HOW TO COMPLETE THIS TASK
Render the stretch of lines from the one containing "At what (x,y)" through the end as a JSON list of strings, one string per line, omitting blank lines and leaving out the pictures.

(INFORMATION SHOWN)

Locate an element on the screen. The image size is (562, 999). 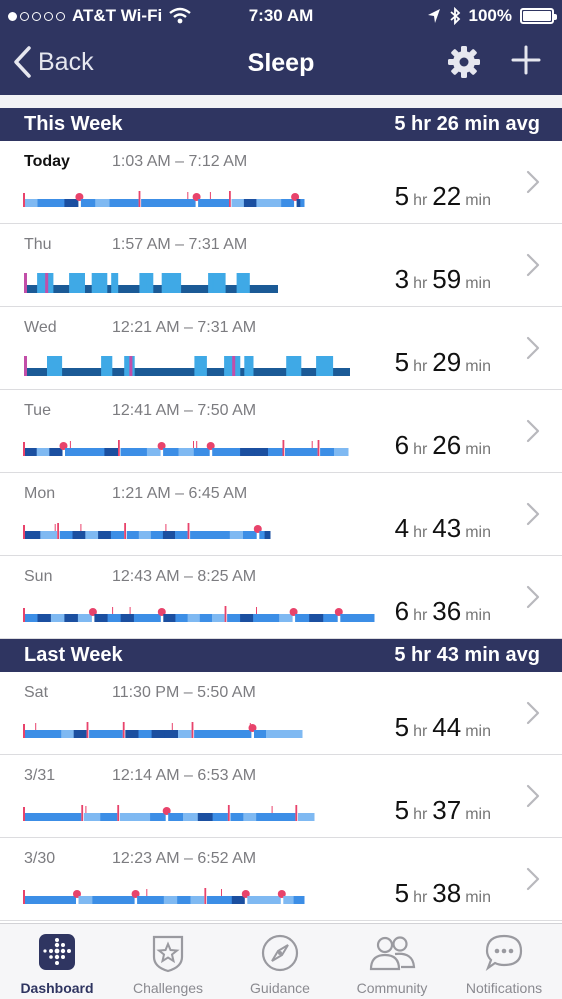
duration-minutes: 22 is located at coordinates (447, 196).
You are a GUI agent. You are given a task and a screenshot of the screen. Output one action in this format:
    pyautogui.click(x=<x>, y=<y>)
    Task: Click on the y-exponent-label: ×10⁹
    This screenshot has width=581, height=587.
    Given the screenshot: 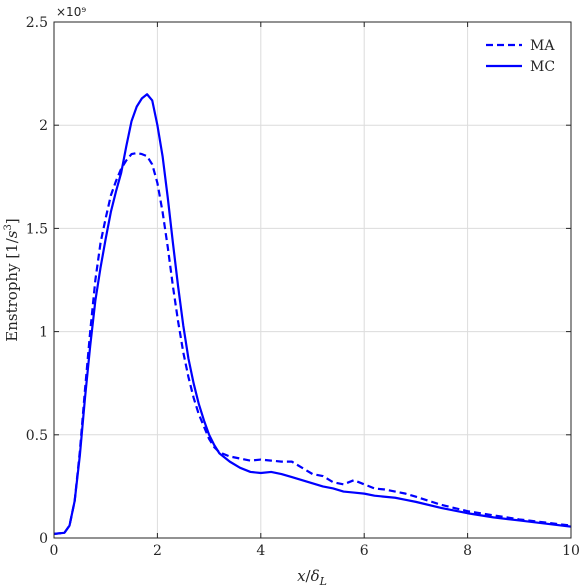 What is the action you would take?
    pyautogui.click(x=71, y=12)
    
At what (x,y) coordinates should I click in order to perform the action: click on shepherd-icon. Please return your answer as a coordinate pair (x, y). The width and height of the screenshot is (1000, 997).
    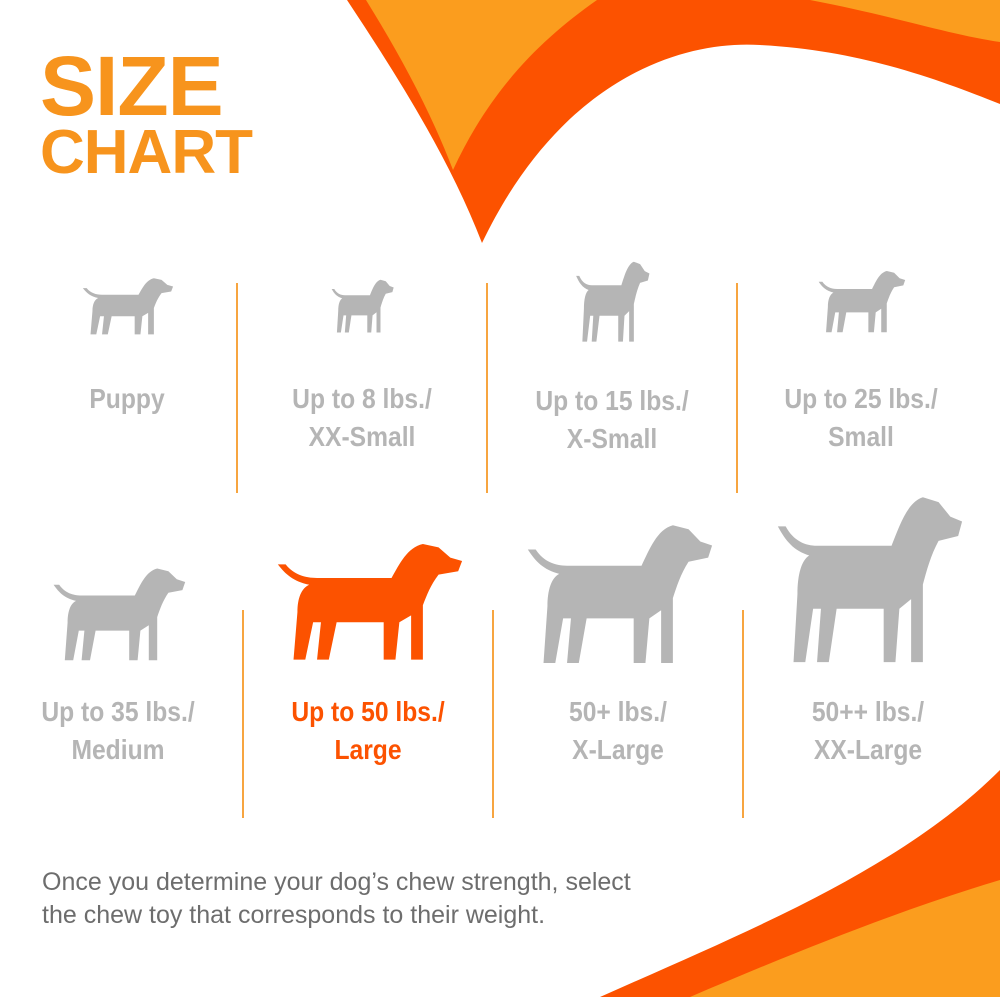
    Looking at the image, I should click on (620, 594).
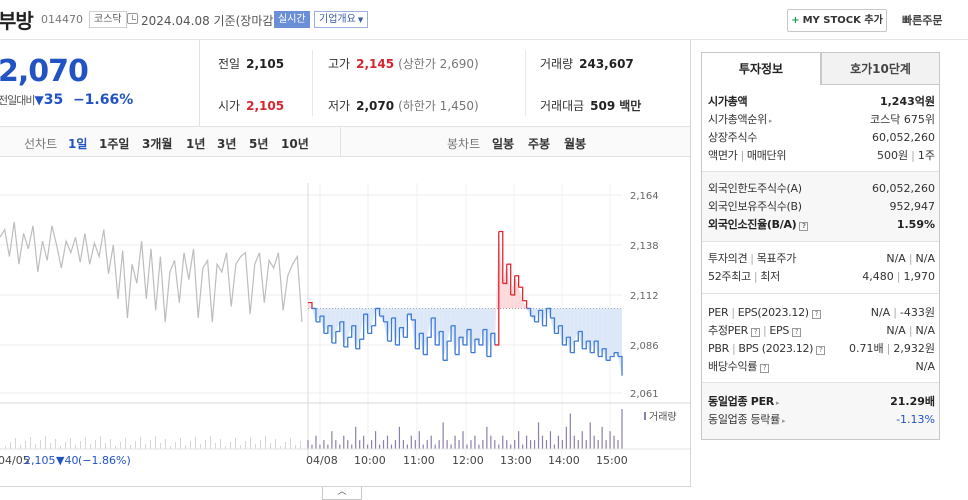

(End INFORMATION SHOWN)

FINAL ANSWER
[
  "At what (x,y) coordinates should I click in order to perform the action: click on shepherd-icon. Please return your answer as a coordinate pair (x, y). The width and height of the screenshot is (1000, 997).",
  "    Looking at the image, I should click on (620, 594)."
]